**** RECORDED DATA
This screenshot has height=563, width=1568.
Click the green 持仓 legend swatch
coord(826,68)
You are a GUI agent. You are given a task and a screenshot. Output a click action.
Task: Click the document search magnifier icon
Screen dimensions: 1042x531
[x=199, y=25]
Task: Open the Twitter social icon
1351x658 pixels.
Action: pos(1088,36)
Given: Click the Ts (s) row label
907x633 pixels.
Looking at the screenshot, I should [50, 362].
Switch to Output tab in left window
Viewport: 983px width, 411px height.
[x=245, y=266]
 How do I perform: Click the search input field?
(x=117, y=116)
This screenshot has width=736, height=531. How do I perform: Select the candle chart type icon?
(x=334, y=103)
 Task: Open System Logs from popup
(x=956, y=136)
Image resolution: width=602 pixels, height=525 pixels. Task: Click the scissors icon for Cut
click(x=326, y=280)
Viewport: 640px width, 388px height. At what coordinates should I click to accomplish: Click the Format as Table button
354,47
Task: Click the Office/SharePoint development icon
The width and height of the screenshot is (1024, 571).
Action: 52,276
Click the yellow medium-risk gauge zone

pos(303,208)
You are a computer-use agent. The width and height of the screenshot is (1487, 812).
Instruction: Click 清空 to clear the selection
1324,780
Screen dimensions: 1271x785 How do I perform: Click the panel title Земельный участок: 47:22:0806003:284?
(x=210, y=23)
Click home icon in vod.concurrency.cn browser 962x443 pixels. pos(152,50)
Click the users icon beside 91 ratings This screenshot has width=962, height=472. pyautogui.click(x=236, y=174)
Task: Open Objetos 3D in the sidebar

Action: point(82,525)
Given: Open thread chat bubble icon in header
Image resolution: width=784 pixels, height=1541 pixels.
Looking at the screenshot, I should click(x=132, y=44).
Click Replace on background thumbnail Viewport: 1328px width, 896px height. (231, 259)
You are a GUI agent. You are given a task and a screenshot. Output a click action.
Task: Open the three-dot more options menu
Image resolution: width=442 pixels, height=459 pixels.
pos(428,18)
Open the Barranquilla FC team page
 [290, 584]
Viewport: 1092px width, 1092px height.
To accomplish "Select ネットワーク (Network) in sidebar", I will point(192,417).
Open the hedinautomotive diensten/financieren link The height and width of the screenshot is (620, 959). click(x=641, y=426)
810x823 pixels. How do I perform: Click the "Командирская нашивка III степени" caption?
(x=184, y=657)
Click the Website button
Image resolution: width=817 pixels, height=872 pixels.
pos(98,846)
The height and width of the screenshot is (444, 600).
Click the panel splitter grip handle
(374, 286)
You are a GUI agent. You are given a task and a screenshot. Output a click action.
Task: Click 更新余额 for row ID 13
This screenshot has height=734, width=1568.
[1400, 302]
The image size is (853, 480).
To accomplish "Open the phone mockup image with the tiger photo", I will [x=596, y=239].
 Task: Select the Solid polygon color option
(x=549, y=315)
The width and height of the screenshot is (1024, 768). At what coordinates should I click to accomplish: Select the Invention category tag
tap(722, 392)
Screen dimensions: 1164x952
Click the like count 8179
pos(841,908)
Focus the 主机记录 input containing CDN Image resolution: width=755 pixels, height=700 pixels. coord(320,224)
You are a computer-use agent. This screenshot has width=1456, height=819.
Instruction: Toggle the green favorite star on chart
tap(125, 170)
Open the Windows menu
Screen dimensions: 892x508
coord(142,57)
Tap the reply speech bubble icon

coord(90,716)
********
§ **THE PROBLEM**
Recreate the listing word for word, omitting nothing.

§ **TASK ANSWER**
This screenshot has height=563, width=1568.
Click the green 持仓 legend swatch
coord(826,68)
You are a GUI agent. You are given a task and a screenshot. Output a click action.
Task: Click the document search magnifier icon
Screen dimensions: 1042x531
[x=199, y=25]
Task: Open the Twitter social icon
1351x658 pixels.
Action: pos(1088,36)
Given: Click the Ts (s) row label
907x633 pixels.
Looking at the screenshot, I should [50, 362].
Switch to Output tab in left window
Viewport: 983px width, 411px height.
[x=245, y=266]
 How do I perform: Click the search input field?
(x=117, y=116)
This screenshot has width=736, height=531. How do I perform: Select the candle chart type icon?
(x=334, y=103)
 Task: Open System Logs from popup
(x=956, y=136)
Image resolution: width=602 pixels, height=525 pixels. Task: Click the scissors icon for Cut
click(x=326, y=280)
Viewport: 640px width, 388px height. At what coordinates should I click to accomplish: Click the Format as Table button
354,47
Task: Click the Office/SharePoint development icon
The width and height of the screenshot is (1024, 571).
Action: 52,276
Click the yellow medium-risk gauge zone

pos(303,208)
You are a computer-use agent. The width and height of the screenshot is (1487, 812).
Instruction: Click 清空 to clear the selection
1324,780
Screen dimensions: 1271x785 How do I perform: Click the panel title Земельный участок: 47:22:0806003:284?
(x=210, y=23)
Click home icon in vod.concurrency.cn browser 962x443 pixels. pos(152,50)
Click the users icon beside 91 ratings This screenshot has width=962, height=472. pyautogui.click(x=236, y=174)
Task: Open Objetos 3D in the sidebar

Action: point(82,525)
Given: Open thread chat bubble icon in header
Image resolution: width=784 pixels, height=1541 pixels.
Looking at the screenshot, I should click(x=132, y=44).
Click Replace on background thumbnail Viewport: 1328px width, 896px height. (231, 259)
You are a GUI agent. You are given a task and a screenshot. Output a click action.
Task: Open the three-dot more options menu
Image resolution: width=442 pixels, height=459 pixels.
pos(428,18)
Open the Barranquilla FC team page
 [290, 584]
Viewport: 1092px width, 1092px height.
To accomplish "Select ネットワーク (Network) in sidebar", I will point(192,417).
Open the hedinautomotive diensten/financieren link The height and width of the screenshot is (620, 959). click(x=641, y=426)
810x823 pixels. How do I perform: Click the "Командирская нашивка III степени" caption?
(x=184, y=657)
Click the Website button
Image resolution: width=817 pixels, height=872 pixels.
pos(98,846)
The height and width of the screenshot is (444, 600).
Click the panel splitter grip handle
(374, 286)
You are a GUI agent. You are given a task and a screenshot. Output a click action.
Task: Click 更新余额 for row ID 13
This screenshot has height=734, width=1568.
[1400, 302]
The image size is (853, 480).
To accomplish "Open the phone mockup image with the tiger photo", I will [x=596, y=239].
 Task: Select the Solid polygon color option
(x=549, y=315)
The width and height of the screenshot is (1024, 768). At what coordinates should I click to accomplish: Select the Invention category tag
tap(722, 392)
Screen dimensions: 1164x952
Click the like count 8179
pos(841,908)
Focus the 主机记录 input containing CDN Image resolution: width=755 pixels, height=700 pixels. coord(320,224)
You are a computer-use agent. This screenshot has width=1456, height=819.
Instruction: Toggle the green favorite star on chart
tap(125, 170)
Open the Windows menu
Screen dimensions: 892x508
coord(142,57)
Tap the reply speech bubble icon

coord(90,716)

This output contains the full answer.